Dans ce contexte, le rôle de Matignon et du cabinet du Premier ministre est d’exercer, comme pour l’ensemble des dossiers, une fonction de préparation des décisions, de suivi de leur mise en œuvre et de coordination.

Le fonctionnement du cabinet du Premier ministre sur le dossier corse obéit à la même règle puisque chacun des conseillers compétents, que ce soit en matière d’équipement, d’agriculture de transports ou autre, intervient sur les dossiers et les traite, mais, il est vrai, avec un mécanisme particulier de coordination et de synthèse qui est exercé par Alain Christnacht et moi-même qui sommes au sein du grand pôle de compétences qui couvre l’Intérieur, les collectivités locales et l’outre-mer.

Voilà donc un peu quel est le paysage général.

Pour ce qui est de la façon dont nous intervenons sur les dossiers, je dirai qu’il y a des réunions régulières dont on a dû déjà vous parler, notamment au niveau du directeur du cabinet, qui réunissait les directeurs de cabinet des ministres selon une périodicité qui était de l’ordre d’une fois tous les quinze jours en 1998, avec un rythme qui s’est quelque peu distendu depuis le début 1999 avec une périodicité d’une fois par mois, puisqu’il est fonction des nécessités et des besoins liés à la situation.

Par ailleurs, des réunions informelles, que je qualifierai de classiques, étaient organisées sur un dossier particulier, ainsi que des réunions interministérielles, là encore, sur des thèmes tels que l’agriculture, les transports, ou d’autres sujets.

Je crois qu’il est également important de voir que notre travail au cabinet du Premier ministre a été différent au fil du temps et qu’il peut se découper en phases.

Au cours des tout premiers mois, en effet, la préoccupation était de s’assurer que nous disposions des moyens de mettre en œuvre la politique d’établissement de l’Etat de droit : c’était la première préoccupation.

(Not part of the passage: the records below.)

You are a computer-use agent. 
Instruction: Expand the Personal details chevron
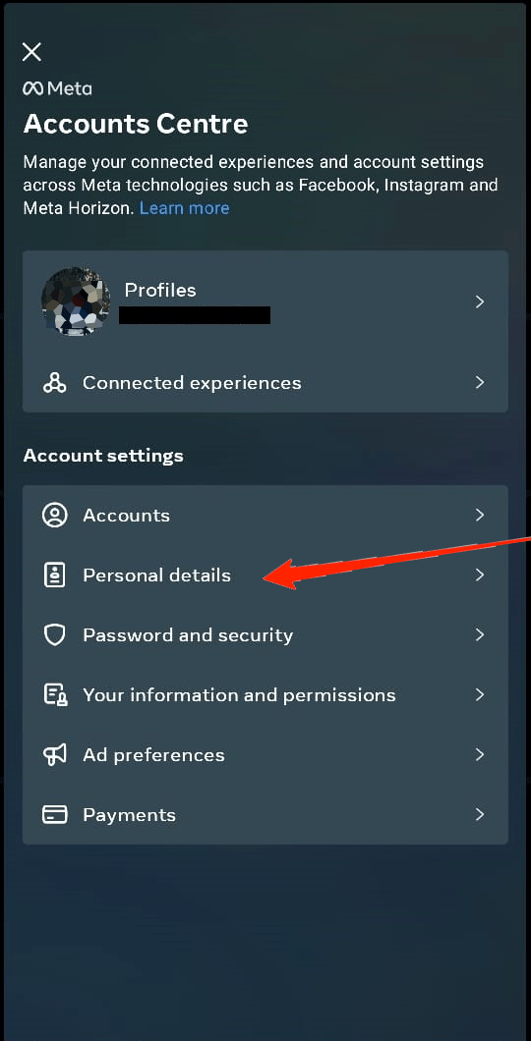click(480, 575)
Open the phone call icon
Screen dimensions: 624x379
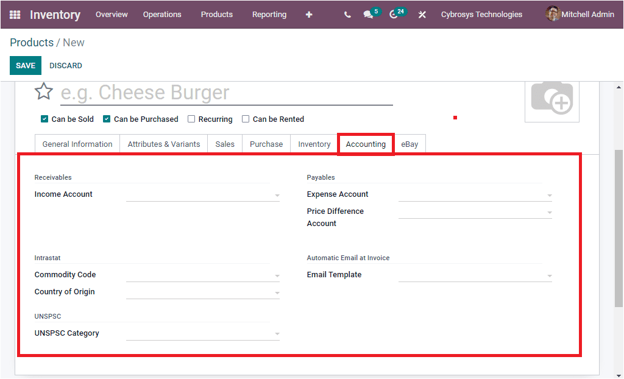click(347, 14)
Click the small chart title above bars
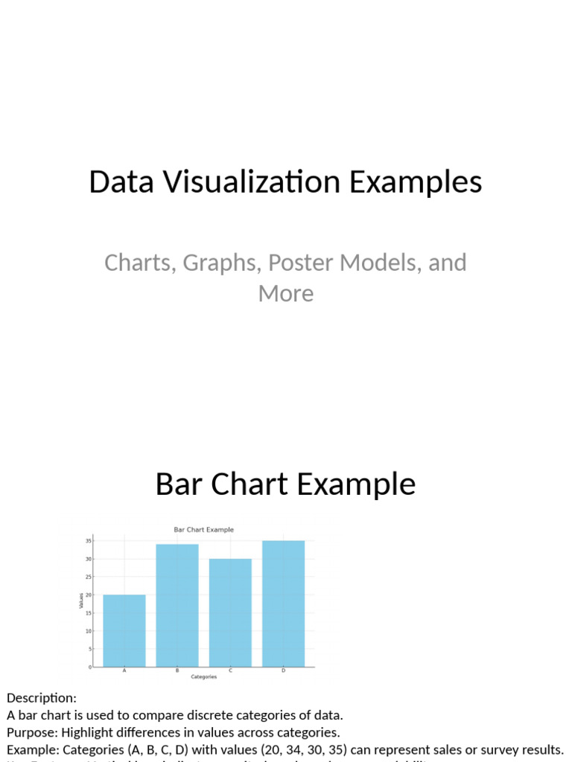The height and width of the screenshot is (762, 572). (204, 530)
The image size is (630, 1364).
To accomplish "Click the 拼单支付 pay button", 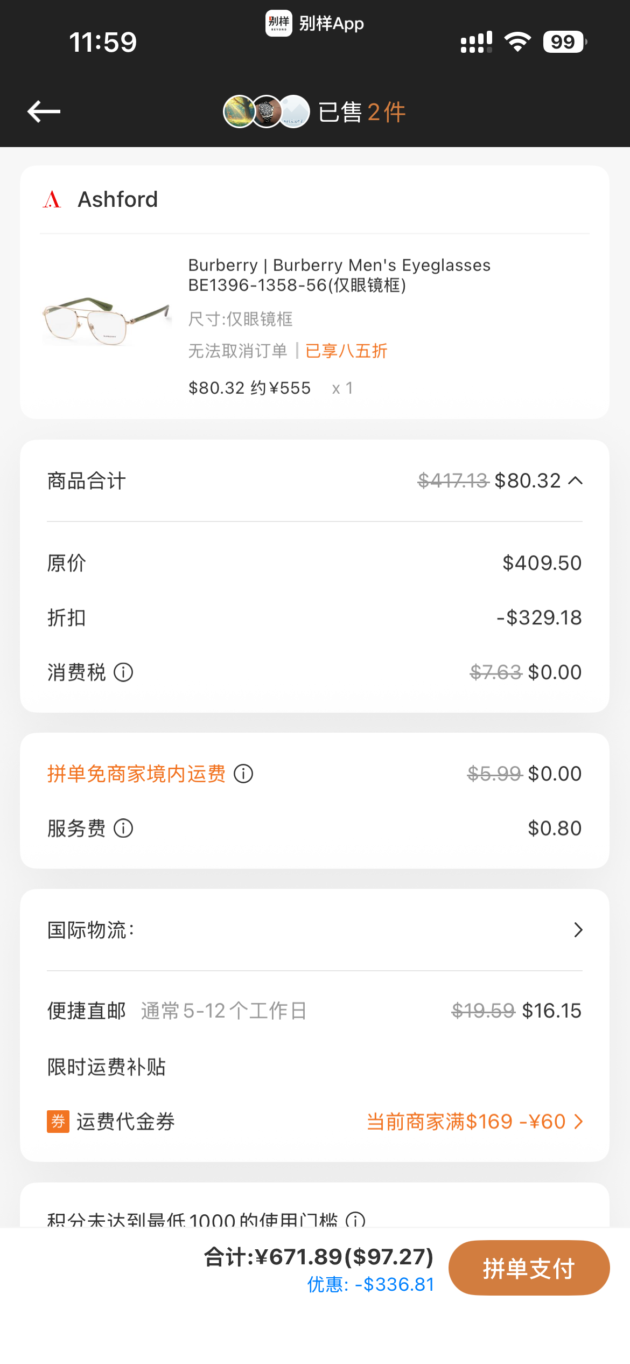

Après que le gouvernement eut manifesté son désir de s’engager dans cette voie, il fallait s’assurer, en relation avec le préfet et l’ensemble des administrations et des ministères, que nous disposions des moyens. C’est dans ce cadre-là que nous avons engagé les actions de renouvellement de chefs de service, de renforcement de certains services de l’Etat qui avaient besoin de disposer d’effectifs ou de compétences particulières et c’est également dans cette phase que nous avons lancé toute une série d’inspections dans des domaines tels que l’équipement, l’agriculture, l’éducation nationale pour permettre aux ministres d’avoir une appréciation de la situation et une évaluation des procédures afin de pouvoir prendre les mesures qui s’avéraient nécessaires.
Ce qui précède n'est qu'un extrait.